ORDER AND JUDGMENT *

DAVID M. EBEL, Circuit Judge.

Plaintiffs-Appellants appeal the district court’s decision to grant summary judgment to Defendants-Appellees on their claims brought pursuant to Title VII of the Civil Rights Act of 1964, 42 U.S.C. § § 2000e to 2000e-17. We have jurisdiction under 28 U.S.C. § 1291. We AFFIRM in part, REVERSE in part, and REMAND.

I.

A. Factual Background

Officer Greta Semsroth, Officer Sara Voyles, and Officer Kim Warehime (collectively, the “Officers”) have all served as officers with the Wichita Police Department (the “Department”) for at least the last seven years. 1 The Officers alleged that during their tenure with the Department, their supervisors discriminated and retaliated against them by subjecting them to disparate treatment, disparate impact, retaliation, and a hostile work environment, all in violation of Title VII. Given the distinct nature of their claims, we briefly explain each officer’s allegations separately. 2 Due to Title VIPs timely filing requirements discussed below, we outline here only those allegations that involve events that fall within 300 days from when each officer filed her EEOC intake questionnaire.

i.
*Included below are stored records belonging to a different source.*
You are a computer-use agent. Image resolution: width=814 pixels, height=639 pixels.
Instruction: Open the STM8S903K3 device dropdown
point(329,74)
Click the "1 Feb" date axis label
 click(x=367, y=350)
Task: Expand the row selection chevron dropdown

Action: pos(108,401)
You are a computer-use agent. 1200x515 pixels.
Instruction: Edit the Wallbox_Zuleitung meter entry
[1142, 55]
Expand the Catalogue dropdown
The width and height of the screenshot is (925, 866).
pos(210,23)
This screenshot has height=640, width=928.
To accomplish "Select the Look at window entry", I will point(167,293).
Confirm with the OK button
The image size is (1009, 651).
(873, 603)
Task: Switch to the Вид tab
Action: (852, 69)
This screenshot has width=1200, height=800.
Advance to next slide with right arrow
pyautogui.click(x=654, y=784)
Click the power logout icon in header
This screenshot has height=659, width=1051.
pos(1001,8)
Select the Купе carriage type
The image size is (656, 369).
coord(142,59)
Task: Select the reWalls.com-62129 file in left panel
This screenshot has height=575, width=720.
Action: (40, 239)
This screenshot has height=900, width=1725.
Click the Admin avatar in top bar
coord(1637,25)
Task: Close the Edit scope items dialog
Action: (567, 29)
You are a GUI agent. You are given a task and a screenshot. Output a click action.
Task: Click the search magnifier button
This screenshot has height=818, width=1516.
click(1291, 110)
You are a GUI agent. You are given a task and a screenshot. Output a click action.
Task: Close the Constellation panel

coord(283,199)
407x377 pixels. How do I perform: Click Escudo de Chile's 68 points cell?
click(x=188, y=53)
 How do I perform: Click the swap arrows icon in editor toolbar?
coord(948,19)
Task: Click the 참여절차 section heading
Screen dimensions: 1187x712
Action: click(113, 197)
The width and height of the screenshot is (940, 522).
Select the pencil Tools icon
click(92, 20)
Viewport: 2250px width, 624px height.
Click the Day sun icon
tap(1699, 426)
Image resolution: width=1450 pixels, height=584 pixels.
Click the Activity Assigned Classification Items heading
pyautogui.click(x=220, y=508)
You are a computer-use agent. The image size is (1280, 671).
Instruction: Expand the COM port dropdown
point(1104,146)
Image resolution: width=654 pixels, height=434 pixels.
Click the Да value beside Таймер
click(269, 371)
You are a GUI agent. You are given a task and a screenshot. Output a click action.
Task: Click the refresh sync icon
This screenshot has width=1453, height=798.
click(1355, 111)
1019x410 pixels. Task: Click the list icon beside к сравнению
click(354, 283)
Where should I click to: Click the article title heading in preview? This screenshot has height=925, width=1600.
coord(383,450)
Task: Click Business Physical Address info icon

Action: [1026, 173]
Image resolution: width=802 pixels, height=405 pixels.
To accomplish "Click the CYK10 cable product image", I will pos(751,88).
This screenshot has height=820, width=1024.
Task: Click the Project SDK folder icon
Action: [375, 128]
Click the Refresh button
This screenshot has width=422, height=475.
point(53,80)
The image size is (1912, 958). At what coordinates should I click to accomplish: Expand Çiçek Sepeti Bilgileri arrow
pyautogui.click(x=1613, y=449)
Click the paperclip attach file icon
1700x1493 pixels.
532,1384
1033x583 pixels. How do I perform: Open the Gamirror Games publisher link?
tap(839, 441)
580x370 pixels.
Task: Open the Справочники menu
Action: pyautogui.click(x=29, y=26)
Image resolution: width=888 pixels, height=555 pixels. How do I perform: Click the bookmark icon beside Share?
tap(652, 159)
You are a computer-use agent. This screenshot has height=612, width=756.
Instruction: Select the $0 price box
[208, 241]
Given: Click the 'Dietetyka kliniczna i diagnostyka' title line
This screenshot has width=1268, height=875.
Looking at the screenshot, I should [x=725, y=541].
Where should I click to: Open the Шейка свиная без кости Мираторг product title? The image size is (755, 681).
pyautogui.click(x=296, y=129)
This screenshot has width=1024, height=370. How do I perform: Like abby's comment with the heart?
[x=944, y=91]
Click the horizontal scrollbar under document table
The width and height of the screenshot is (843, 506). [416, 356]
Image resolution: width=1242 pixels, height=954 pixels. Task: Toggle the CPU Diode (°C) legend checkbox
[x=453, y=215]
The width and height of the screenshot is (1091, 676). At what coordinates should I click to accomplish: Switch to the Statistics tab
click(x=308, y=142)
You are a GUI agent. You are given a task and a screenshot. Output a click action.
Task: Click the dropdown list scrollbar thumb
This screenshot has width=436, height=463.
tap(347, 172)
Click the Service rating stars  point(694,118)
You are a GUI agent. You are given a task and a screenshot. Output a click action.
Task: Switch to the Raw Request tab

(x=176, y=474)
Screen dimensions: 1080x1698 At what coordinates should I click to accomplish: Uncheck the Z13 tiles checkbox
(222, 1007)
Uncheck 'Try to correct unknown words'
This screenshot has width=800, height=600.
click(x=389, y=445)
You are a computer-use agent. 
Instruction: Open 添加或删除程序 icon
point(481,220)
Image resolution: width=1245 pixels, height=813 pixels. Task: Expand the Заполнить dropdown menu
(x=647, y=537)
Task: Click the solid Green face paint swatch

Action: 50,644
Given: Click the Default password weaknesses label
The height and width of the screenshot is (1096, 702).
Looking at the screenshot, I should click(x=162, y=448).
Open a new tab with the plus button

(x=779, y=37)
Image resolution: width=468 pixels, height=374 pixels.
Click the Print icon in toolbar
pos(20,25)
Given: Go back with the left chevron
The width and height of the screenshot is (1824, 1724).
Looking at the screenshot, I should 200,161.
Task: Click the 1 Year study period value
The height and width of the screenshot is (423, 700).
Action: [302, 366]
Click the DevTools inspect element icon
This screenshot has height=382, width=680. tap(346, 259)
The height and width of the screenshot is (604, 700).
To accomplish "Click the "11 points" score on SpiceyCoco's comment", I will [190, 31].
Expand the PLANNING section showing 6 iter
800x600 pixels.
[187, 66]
Officer Semsroth

Officer Semsroth alleged that her superior officers and colleagues at the Depart *711 ment repeatedly subjected her to sexual discrimination during her tenure with the Department. Six of Officer Semsroth’s allegations involved conduct that fell within the 300-day window. First, she alleged that the Department failed to discipline other officers for referring to her in a derogatory fashion. Second, she alleged that other officers failed to respond to her requests for back up because of her gender. Third, she alleged that several supervisory officers “interrogated” her after several female officers held a women’s luncheon to discuss their concerns regarding the Department. Fourth, she alleged that the Department transferred her to a less desirable beat assignment in retaliation for meeting with the city’s Affirmative Action Administrator. Fifth, she alleged that the Department retaliated against her by making negative notations in her personnel file. Lastly, she alleged that the Department refused to display an EEOC poster in spite of her several requests.

ii. Officer Voyles

Officer Voyles also alleged that her superior officers and colleagues at the Department subjected her to sexual discrimination. Two of those allegations involved conduct that occurred during the 300-day window. First, Voyles alleged that during her pregnancy, Lieutenant Bohannon made numerous comments regarding her weight and eating habits. Second, Voyles alleged that she was verbally reprimanded in front of media personnel after she complained about Lieutenant Bohannon’s conduct.

iii. Officer Warehime

Officer Warehime made similar allegations of sexual discrimination in her EEOC intake questionnaire. Three of those allegations involved conduct that occurred during the 300-day window. First, Officer Warehime alleged that the Department subjected her to disparate disciplinary treatment arising from a charge of conduct unbecoming of an officer. Second, she alleged that three lieutenants interrogated her regarding a “women’s luncheon” attended by female officers. Third, she alleged that the Department denied her a temporary rotation after her attorney sent the Department a letter regarding her concerns about sexual discrimination.

B. Procedural Background

After filing their intake questionnaires with the EEOC, the Officers filed a class action in the United States District Court for the District of Kansas against the defendants. The district court denied the plaintiffs’ motion for class certification and dismissed the claims against Chief Williams in his official capacity. 3 The district court then granted the defendants summary judgment on the plaintiffs’ individual Title VII claims for disparate treatment, hostile work environment, and disparate impact. The plaintiffs now appeal that final decision. 4

II.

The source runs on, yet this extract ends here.